• [Problem] Please pick out every line in the entries below that contains the word "Select" and copy each of those lines.

• [The input]
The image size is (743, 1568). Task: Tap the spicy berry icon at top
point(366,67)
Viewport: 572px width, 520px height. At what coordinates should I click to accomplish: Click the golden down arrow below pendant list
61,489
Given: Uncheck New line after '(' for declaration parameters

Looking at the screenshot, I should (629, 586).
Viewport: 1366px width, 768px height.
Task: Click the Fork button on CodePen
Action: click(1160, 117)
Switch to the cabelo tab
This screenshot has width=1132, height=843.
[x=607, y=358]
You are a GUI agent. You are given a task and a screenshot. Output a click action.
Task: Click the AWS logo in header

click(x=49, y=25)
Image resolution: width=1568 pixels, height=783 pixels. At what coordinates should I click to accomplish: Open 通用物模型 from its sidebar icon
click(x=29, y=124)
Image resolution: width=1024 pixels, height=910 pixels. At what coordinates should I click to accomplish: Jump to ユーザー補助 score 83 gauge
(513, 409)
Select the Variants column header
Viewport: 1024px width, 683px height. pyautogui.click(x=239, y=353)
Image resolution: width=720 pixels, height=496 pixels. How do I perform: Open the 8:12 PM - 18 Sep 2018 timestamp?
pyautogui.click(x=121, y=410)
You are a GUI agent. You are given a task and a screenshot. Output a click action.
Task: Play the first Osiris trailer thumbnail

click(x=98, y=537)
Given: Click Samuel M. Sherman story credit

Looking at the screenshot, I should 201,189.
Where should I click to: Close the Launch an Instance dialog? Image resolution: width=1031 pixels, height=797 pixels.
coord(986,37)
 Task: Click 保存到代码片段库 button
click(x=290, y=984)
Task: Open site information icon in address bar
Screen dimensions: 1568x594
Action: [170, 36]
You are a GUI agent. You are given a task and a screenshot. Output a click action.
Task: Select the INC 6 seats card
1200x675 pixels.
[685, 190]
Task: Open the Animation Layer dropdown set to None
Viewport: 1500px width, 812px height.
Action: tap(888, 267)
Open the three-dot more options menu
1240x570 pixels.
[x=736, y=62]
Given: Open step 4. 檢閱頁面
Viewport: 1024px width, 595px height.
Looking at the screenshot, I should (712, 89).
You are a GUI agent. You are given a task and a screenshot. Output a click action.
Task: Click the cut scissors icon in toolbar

• [Output for this task]
Select the Variants column header
Task: Select the INC 6 seats card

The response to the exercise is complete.